I've seen multiple people black out and have blacked out myself under water ... twice? (while training freediving). It comes on slowly and is far easier to do than you'd think.
If you do any of this without supervision it's just a matter of time until you die.
CO2 levels rise to unhealthy levels (700ppm) within a few hours of a typical bedroom if you keep the doors and windows closed. Its also why Submarines have CO2 scrubbers.
I have a CO2 monitor, and I can confirm that it goes up at least that fast in my home. I can't speak for submarines or healthy levels.
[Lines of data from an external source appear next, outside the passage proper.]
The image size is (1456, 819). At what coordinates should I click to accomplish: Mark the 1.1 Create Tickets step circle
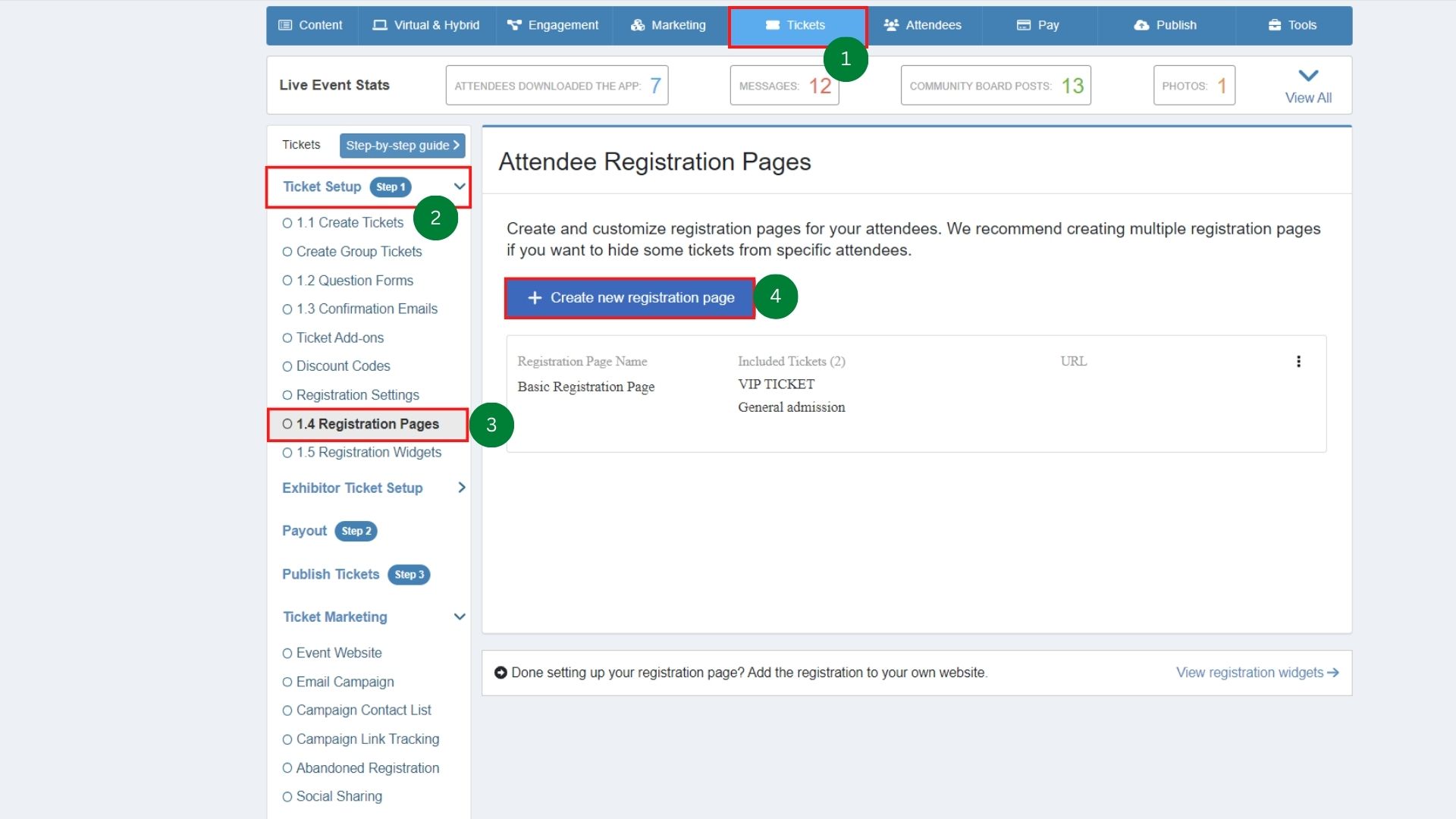[x=287, y=222]
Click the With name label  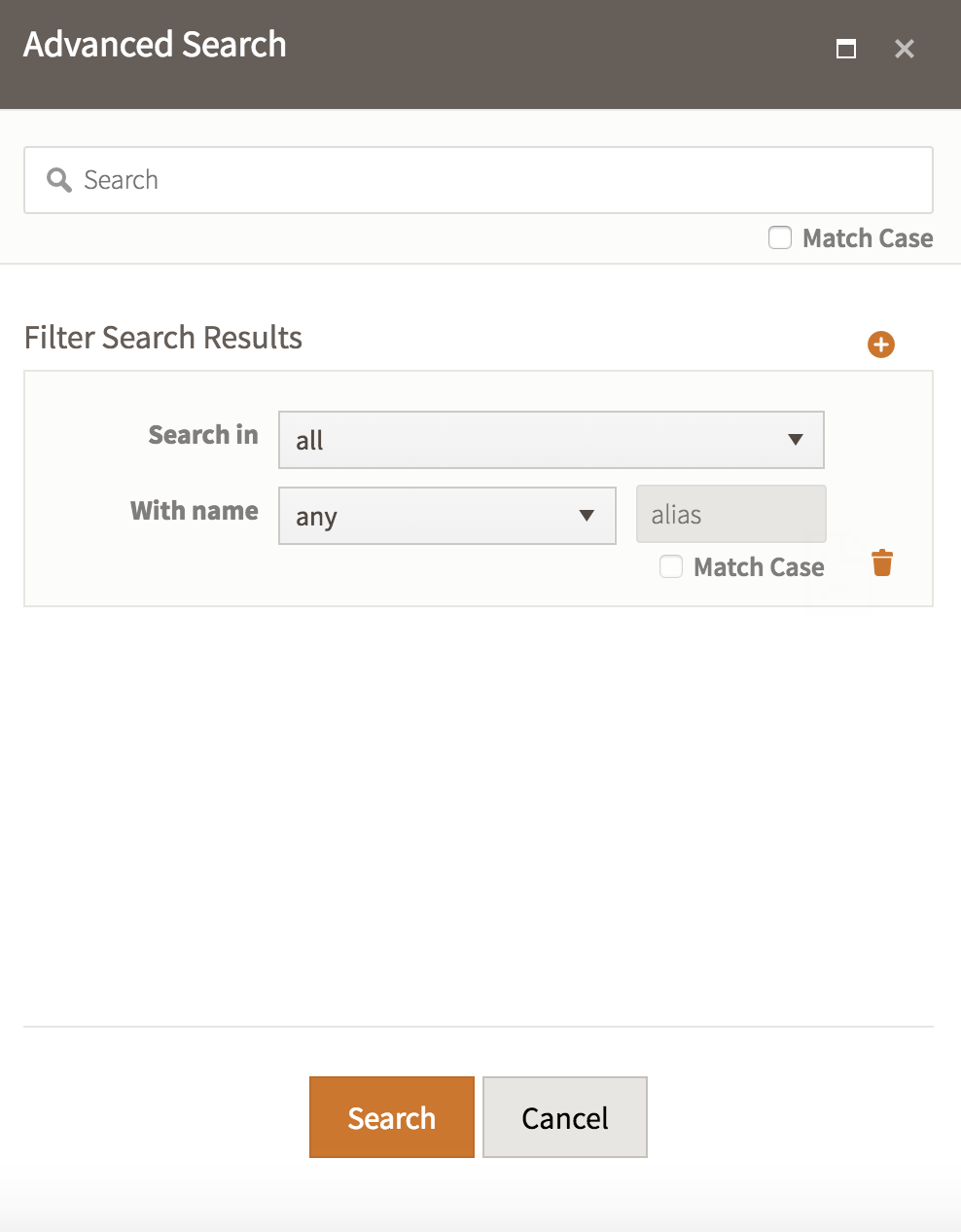point(195,511)
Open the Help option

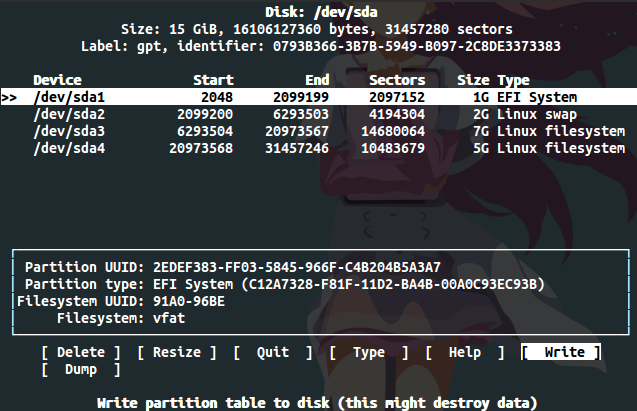coord(465,353)
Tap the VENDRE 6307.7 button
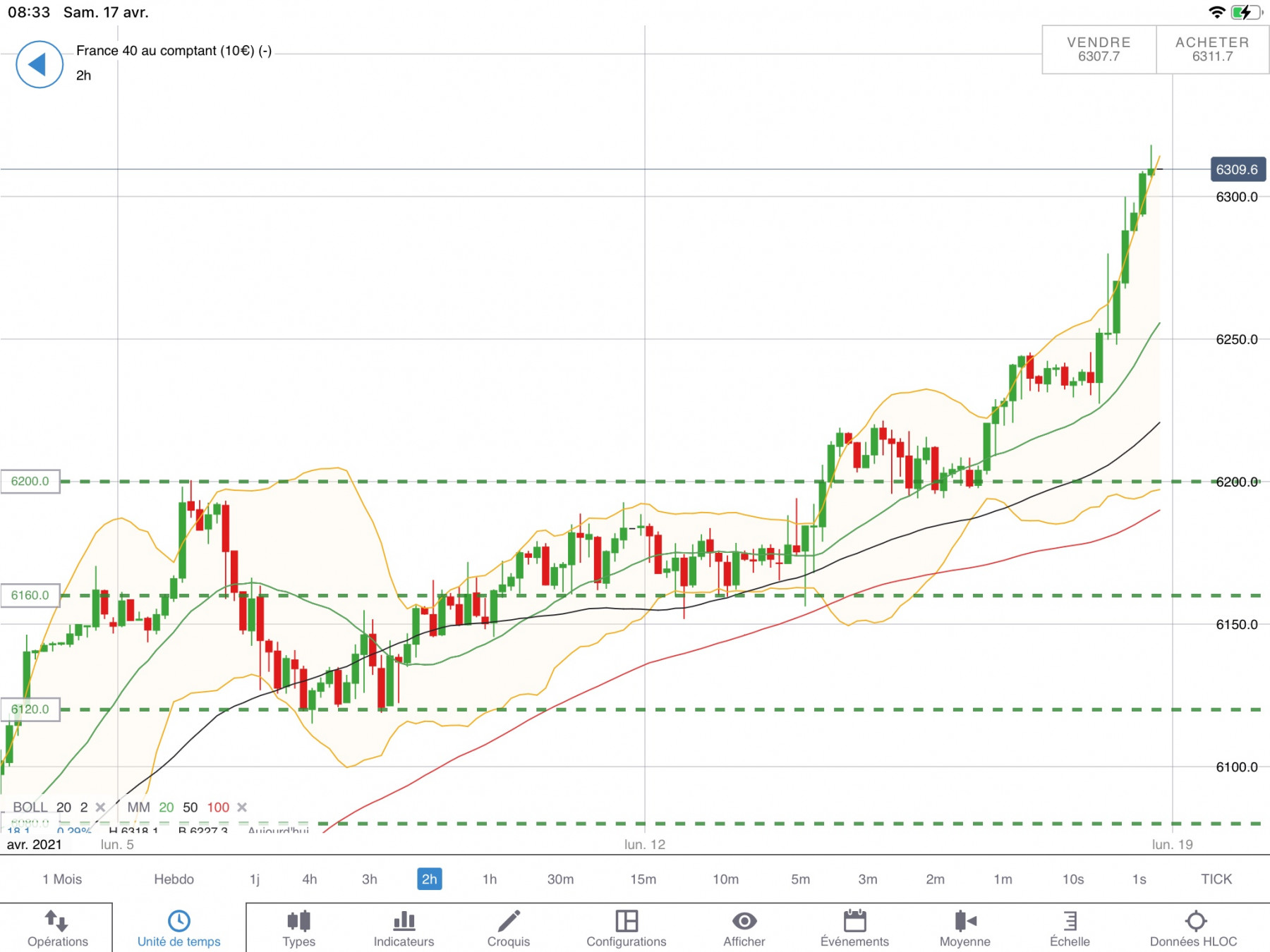1270x952 pixels. tap(1099, 49)
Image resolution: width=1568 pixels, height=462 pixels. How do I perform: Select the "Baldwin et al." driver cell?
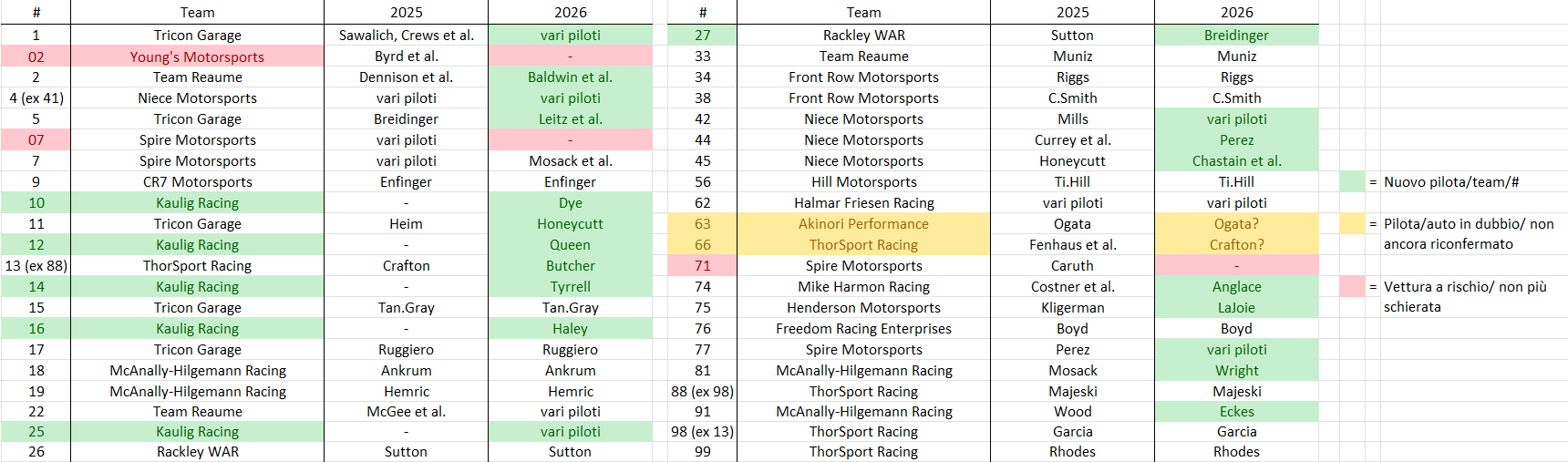point(570,77)
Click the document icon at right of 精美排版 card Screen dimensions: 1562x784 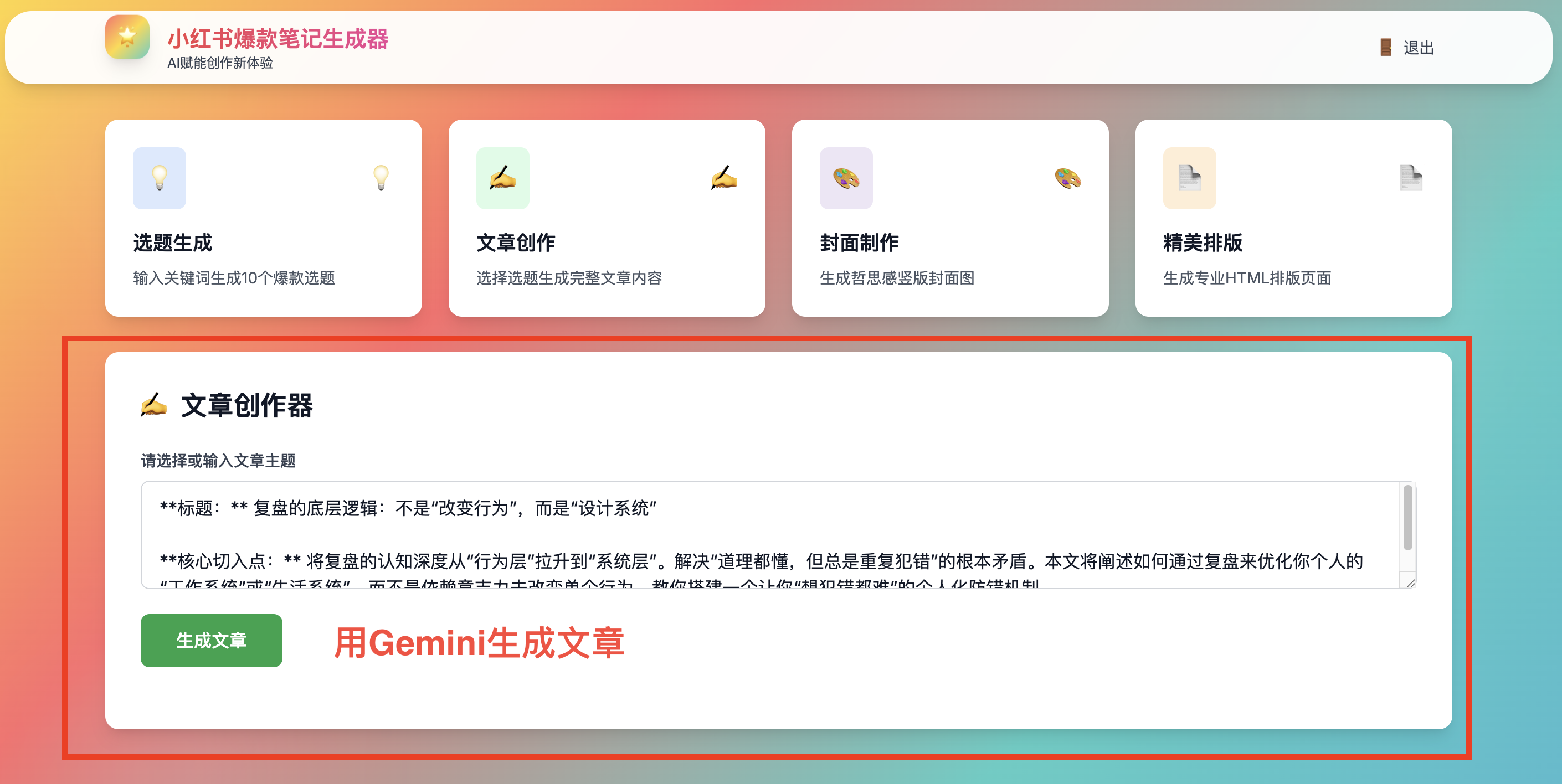pyautogui.click(x=1411, y=178)
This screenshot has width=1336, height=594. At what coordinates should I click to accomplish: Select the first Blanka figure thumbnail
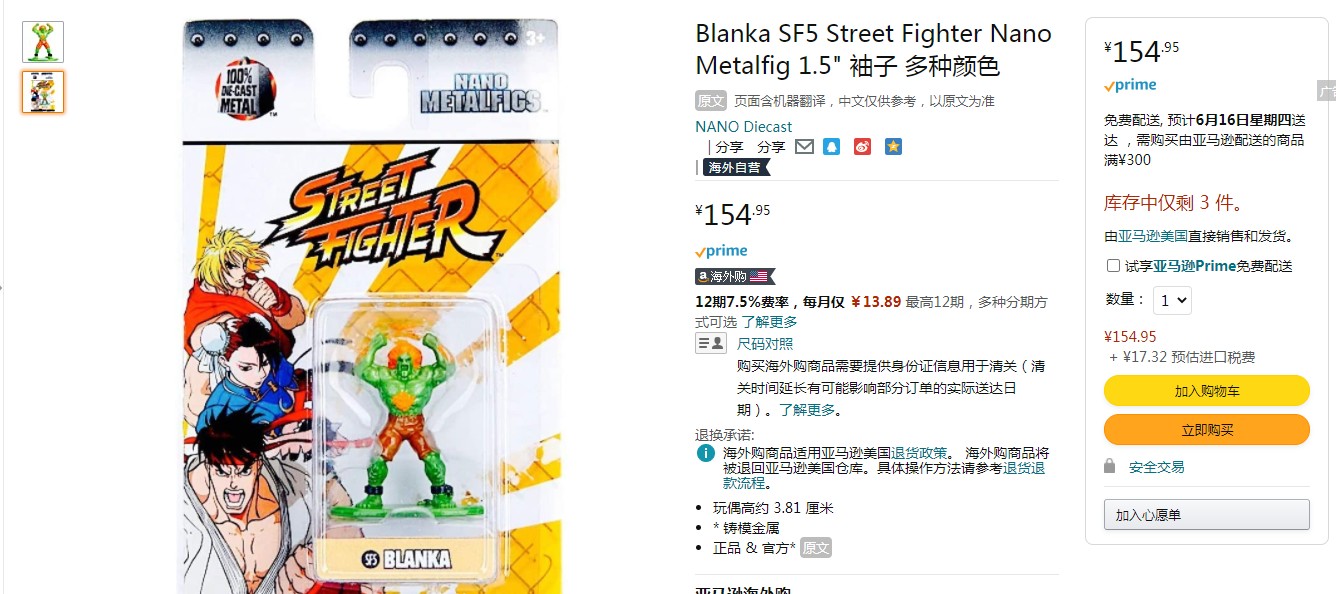[x=43, y=42]
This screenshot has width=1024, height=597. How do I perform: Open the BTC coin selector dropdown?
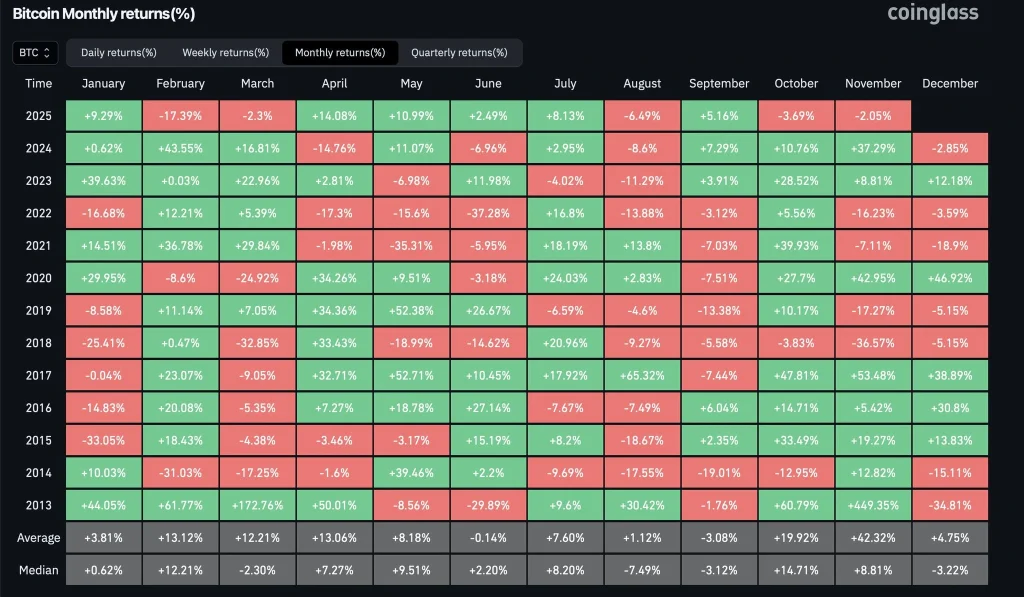(34, 52)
I've been wondering for a while why environmental rhetoric only talks about the global rise in CO2 in terms that make people think it's just an atmospheric phenomenon rather than notably changing what they're breathing. It looks like we've nearly doubled the CO2 we're breathing in the past couple centuries, not including our more sealed up lifestyle.
>only talks about the global rise in CO2 in terms that make people think
Because the levels in the global rise are negligible in comparison to what is dangerous for breathing. Here's a hint, if you think you've spotted something blindingly obvious in a field scrutinized by hundreds of thousands of scientists, you're probably making a mistake.
Thanks for the hint. The thought that the health effects of a waste product from the most profitable of industries may have gone under-reported is indeed preposterous.
Here's a study showing reduced cognitive performance at various CO2 levels in the ranges we're talking about.
The hyperventilation thing is because your brain needs oxygen to live, but your impulse to breathe is driven by carbon dioxide saturation. When you hyperventilate, you get rid of a ton of carbon dioxide, and you can get into a situation where you don't have enough CO2 buildup to trigger the signal to breathe, but you have so little oxygen that your brain is dying.
Personally, not something I'd like to mess with.